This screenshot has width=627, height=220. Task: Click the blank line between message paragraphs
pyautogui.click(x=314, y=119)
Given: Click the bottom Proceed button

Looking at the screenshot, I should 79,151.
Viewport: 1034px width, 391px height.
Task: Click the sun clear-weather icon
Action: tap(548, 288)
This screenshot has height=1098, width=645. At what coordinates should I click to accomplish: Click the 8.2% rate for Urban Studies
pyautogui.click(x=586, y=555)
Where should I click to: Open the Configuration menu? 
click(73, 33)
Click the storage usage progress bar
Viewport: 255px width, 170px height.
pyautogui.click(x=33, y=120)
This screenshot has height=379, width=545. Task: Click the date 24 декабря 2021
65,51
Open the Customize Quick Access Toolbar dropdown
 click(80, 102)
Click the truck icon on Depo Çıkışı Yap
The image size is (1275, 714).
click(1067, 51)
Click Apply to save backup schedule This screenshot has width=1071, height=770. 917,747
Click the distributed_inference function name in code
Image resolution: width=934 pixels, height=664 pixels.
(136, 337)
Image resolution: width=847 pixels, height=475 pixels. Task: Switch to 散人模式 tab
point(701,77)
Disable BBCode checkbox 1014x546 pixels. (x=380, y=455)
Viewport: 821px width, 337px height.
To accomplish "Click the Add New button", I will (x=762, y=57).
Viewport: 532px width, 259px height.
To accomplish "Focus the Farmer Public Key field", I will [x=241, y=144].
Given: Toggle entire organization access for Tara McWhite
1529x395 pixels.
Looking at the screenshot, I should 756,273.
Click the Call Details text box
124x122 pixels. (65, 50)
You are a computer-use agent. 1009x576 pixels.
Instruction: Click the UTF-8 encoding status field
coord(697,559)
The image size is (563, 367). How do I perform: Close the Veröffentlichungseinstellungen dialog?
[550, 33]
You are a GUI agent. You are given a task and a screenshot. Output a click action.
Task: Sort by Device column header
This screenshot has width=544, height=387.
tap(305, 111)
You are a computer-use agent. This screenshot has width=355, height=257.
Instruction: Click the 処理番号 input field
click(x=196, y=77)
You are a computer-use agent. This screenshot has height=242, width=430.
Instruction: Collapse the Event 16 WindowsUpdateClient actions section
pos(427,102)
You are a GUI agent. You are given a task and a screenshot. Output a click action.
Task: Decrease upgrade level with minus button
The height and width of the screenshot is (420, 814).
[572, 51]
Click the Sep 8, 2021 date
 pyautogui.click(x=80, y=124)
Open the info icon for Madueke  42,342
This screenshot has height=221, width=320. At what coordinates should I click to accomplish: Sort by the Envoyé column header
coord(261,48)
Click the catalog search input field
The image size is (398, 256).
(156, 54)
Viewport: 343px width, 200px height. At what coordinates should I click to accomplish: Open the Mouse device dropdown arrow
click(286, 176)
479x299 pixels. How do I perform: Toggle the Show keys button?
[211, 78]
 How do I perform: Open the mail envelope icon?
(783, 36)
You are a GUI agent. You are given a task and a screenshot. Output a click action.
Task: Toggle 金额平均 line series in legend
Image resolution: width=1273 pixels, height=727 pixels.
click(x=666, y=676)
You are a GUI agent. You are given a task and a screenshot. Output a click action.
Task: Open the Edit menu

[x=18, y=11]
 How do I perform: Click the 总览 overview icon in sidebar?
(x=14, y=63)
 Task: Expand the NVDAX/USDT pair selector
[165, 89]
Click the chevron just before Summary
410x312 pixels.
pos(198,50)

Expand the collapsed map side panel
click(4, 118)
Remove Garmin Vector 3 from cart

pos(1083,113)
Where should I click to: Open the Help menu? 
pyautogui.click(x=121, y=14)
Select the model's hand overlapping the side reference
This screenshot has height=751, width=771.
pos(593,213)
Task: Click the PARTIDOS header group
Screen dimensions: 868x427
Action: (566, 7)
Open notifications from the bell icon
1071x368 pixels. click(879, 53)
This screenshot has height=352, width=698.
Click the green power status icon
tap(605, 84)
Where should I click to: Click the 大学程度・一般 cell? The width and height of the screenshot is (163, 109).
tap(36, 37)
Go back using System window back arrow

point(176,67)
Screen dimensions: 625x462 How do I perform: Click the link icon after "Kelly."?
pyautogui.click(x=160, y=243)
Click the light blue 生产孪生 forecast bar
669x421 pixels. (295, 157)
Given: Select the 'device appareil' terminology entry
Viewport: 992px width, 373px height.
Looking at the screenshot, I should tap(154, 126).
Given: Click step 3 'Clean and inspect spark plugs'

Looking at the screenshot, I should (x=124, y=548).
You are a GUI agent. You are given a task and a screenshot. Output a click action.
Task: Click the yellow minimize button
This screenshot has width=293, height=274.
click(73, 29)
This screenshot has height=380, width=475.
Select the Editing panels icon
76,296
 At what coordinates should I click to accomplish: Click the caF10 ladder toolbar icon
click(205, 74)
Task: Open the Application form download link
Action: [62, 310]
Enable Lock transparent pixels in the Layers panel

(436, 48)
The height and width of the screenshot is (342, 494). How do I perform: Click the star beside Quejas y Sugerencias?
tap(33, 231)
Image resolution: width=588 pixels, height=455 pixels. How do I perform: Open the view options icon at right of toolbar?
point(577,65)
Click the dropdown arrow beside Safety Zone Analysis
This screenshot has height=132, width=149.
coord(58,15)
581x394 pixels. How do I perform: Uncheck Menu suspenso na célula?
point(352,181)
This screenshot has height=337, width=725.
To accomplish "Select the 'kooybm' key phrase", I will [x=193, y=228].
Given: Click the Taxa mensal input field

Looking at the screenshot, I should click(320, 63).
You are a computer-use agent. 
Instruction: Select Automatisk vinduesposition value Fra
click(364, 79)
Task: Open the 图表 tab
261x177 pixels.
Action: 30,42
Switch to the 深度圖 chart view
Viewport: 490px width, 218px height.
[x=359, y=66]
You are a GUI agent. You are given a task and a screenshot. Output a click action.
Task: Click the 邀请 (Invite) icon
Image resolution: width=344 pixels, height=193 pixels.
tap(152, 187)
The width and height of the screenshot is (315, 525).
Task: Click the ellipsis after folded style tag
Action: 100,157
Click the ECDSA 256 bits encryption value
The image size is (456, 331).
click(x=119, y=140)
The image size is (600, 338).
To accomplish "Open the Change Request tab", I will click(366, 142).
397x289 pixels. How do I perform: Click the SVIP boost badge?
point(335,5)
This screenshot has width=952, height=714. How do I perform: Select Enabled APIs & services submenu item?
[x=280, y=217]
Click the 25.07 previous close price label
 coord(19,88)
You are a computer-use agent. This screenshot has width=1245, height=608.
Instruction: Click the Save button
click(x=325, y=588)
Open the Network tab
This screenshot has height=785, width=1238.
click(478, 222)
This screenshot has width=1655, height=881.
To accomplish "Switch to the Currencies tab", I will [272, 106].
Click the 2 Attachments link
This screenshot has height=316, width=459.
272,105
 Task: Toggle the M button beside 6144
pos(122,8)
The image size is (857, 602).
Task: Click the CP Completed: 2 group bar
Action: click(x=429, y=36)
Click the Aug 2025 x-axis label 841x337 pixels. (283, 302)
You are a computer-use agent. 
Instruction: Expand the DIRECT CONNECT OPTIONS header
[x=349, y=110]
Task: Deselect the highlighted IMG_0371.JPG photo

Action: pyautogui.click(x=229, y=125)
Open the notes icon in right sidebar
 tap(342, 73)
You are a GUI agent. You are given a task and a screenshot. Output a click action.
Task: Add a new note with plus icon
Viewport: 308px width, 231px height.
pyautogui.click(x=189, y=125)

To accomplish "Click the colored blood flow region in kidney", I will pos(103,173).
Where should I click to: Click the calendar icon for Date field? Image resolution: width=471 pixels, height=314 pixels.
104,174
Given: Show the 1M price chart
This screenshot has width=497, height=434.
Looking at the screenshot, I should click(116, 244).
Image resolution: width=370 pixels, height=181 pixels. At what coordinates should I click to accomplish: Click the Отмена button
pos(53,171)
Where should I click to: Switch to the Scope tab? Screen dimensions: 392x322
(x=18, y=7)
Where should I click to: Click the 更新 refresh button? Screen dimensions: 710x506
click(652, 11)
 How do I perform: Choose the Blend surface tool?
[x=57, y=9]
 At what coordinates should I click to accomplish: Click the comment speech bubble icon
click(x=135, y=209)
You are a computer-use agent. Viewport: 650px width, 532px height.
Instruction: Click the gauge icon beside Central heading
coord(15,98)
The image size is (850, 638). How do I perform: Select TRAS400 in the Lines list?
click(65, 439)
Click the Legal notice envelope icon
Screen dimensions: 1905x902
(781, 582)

--- Task prompt ---
Only lines with the word "will" are wanted. Find and copy them from the records above.

--- Solution ---
To accomplish "Click the Add New button", I will (x=762, y=57).
To accomplish "Focus the Farmer Public Key field", I will [x=241, y=144].
To accomplish "Select the 'kooybm' key phrase", I will [x=193, y=228].
To accomplish "Open the Change Request tab", I will click(366, 142).
To accomplish "Switch to the Currencies tab", I will [272, 106].
To accomplish "Click the colored blood flow region in kidney", I will pos(103,173).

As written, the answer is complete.